AUFGABEN ::
a - Welcher Paragraf legt laut dem Antragstext fest, dass die Beratung dem Schutz des ungeborenen Lebens dient?
b - Bitte schreib aus dem Antragstext den Abschnitt von „FLINTA*-Personen in unserer“ bis „eigenes Leben abgesprochen.“ wortgetreu ab.

VORLIEGENDER TEXT ::
######

Empfehlung der Antragskommission:
Annahme in der Version der Antragskommission
Version der Antragskommission:

FLINTA*-Personen in unserer Gesellschaft werden noch immer durch veraltete und rückwärtsgewandte Machtkonstellationen unterdrückt. Eine der effektivsten und perfidesten Formen dieser Unterdrückung ist die Fremdbestimmtheit über den gebährfähigen Körper. Allem voran wird schwangeren Personen die Entscheidungsfähigkeit über ihren eigenen Körper und so auch über ihr eigenes Leben abgesprochen.

Wird eine Person ungewollt schwanger und ist sich diese über das weitere Vorgehen nicht im Klaren, bekommt sie im Idealfall von ihrem*ihrer Gynäkolog*in Hinweise zu Beratungsangeboten. Gerade wenn ein Schwangerschaftsabbruch durchgeführt werden soll, ist ein Umgehen einer Pflichtberatung unmöglich, da erst nach erfolgtem Gespräch ein Beratungsschein ausgestellt wird. Diese Pflichtberatung muss zwar offiziell neutral und ergebnisoffen geführt werden, davon kann aber keine Rede sein, wenn in §219 (StGB) steht, dass die Beratung dem Schutz des ungeborenen Lebens dient. Also nicht etwa der Entscheidungsfindung der schwangeren Person. Die Beratung soll ebenfalls zur Fortsetzung der Schwangerschaft ermutigen und Perspektiven für ein Leben mit dem Kind eröffnen. Eine klare moralische Abwertung eines Abbruchs wird schon hier klar. Wie kann also ein Pflichtgespräch, das durch seine bloße Existenz klarmacht, dass Schwangeren keine Entscheidungsfindung ohne Beratung zugetraut wird, keine Belastung darstellen? An dieser Stelle möchten wir klarstellen, wie wichtig es ist, eine freiwillige Beratung in angemessener Nähe zur Verfügung zu haben, deshalb sprechen wir uns auch für die weitere kostendeckende Finanzierung von unabhängigen Beratungsstellen und den Ausbau gerade auch im ländlichen Raum aus. Trotzdem verhindert der Pflichtcharakter des Gesprächs und die Gesetzeslage eine ergebnisoffene Beratung und kann die physische und psychische Gesundheit der Betroffenen belasten. Auch wenn die schwangere Person sich bereits vor dem Gespräch entschieden hat, macht die Pflichtberatung keinen Sinn, sie zeigt nur, dass hier ein Stück Mündigkeit abgesprochen wird. Die folgende Wartezeit von drei Tagen kann ebenfalls von einigen als belastend wahrgenommen werden, denn das Ziel ist klar, nämlich einen Abbruch zu verhindern. Die Beratung selbst sehen wir als Chance an, die Perspektiven eröffnet, ihr Pflichtcharakter aber ist eine Zumutung. Es soll die bestmögliche Beratung zur richtigen Entscheidung möglich sein und diese richtige Entscheidung ist nicht immer das Fortsetzen der Schwangerschaft.

######

BEREITGESTELLTE DATEN ::
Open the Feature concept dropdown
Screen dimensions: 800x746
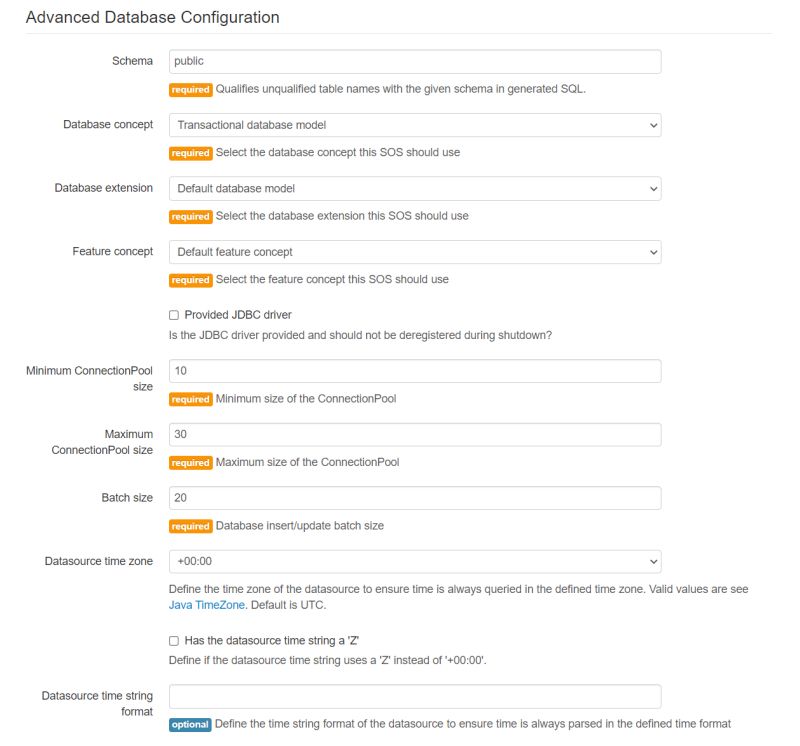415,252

######

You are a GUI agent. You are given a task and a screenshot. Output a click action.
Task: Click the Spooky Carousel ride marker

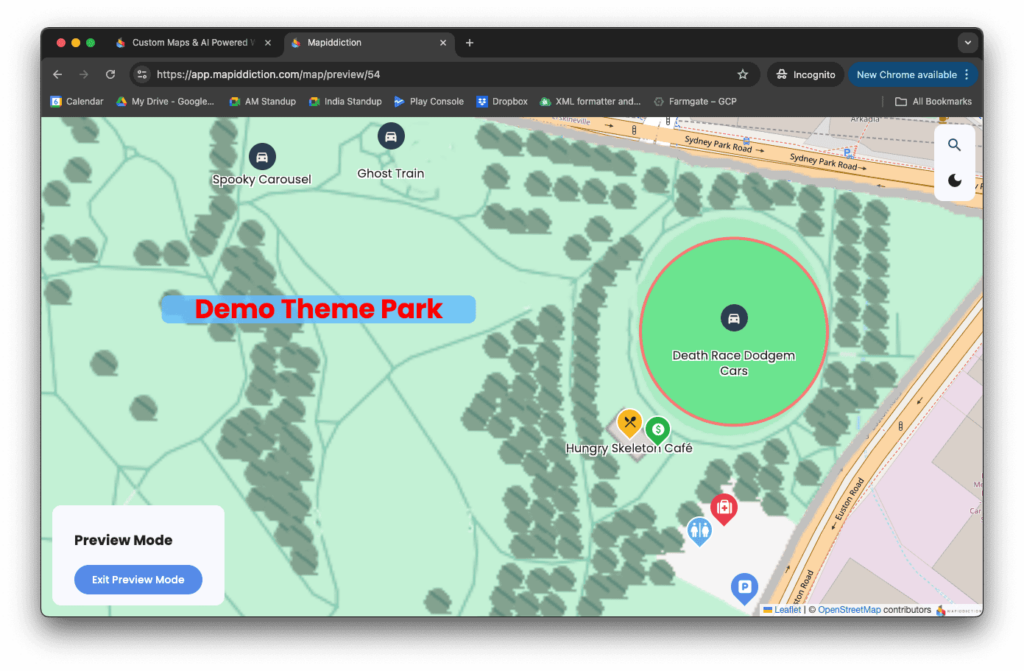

######

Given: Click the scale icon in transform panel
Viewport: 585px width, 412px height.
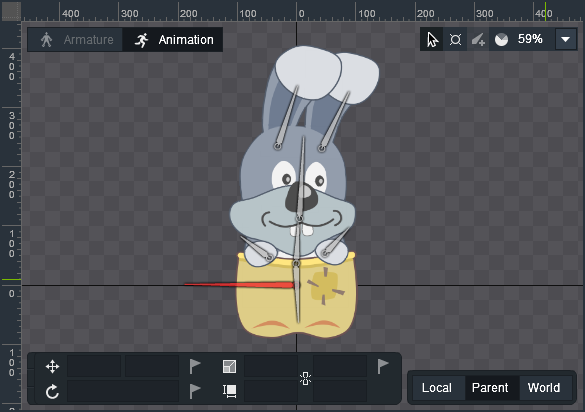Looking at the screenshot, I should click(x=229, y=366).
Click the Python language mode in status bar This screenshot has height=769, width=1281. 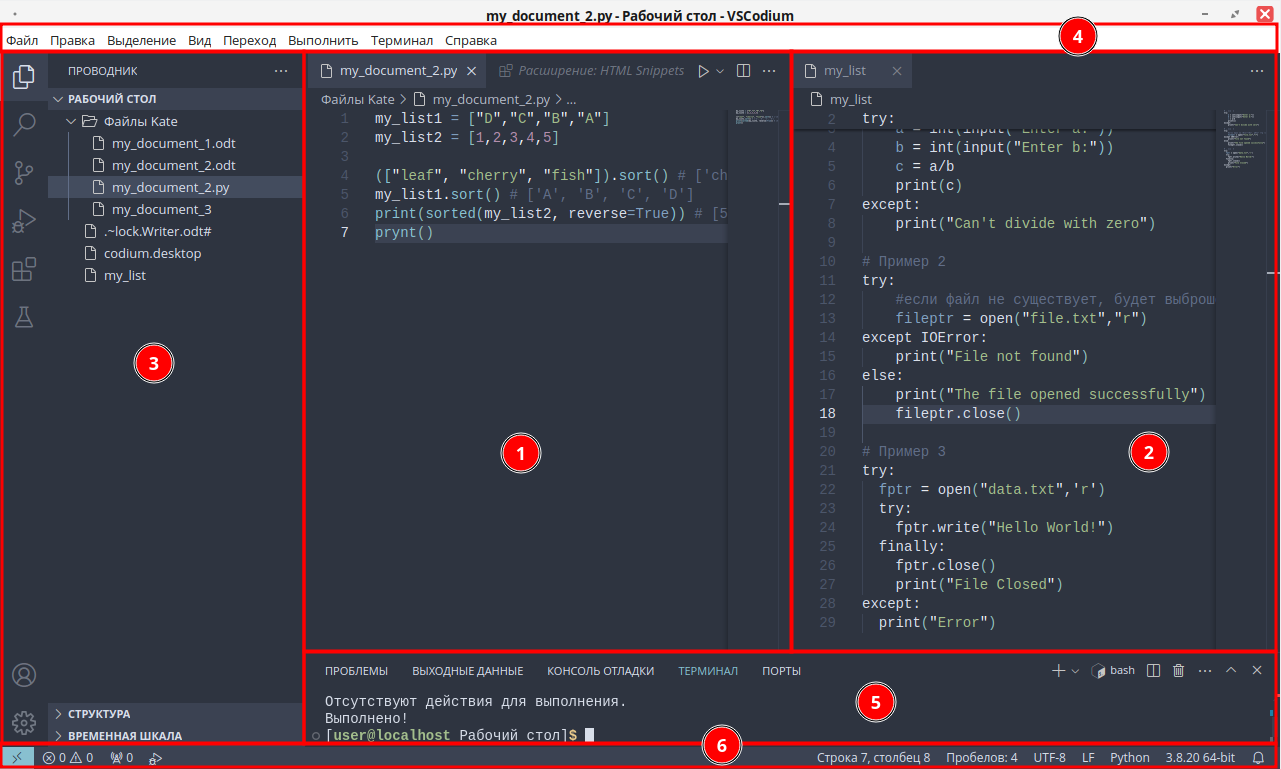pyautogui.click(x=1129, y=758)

######

LÖSUNGEN ::
a - §219 (StGB)

b -
FLINTA*-Personen in unserer Gesellschaft werden noch immer durch veraltete und rückwärtsgewandte Machtkonstellationen unterdrückt. Eine der effektivsten und perfidesten Formen dieser Unterdrückung ist die Fremdbestimmtheit über den gebährfähigen Körper. Allem voran wird schwangeren Personen die Entscheidungsfähigkeit über ihren eigenen Körper und so auch über ihr eigenes Leben abgesprochen.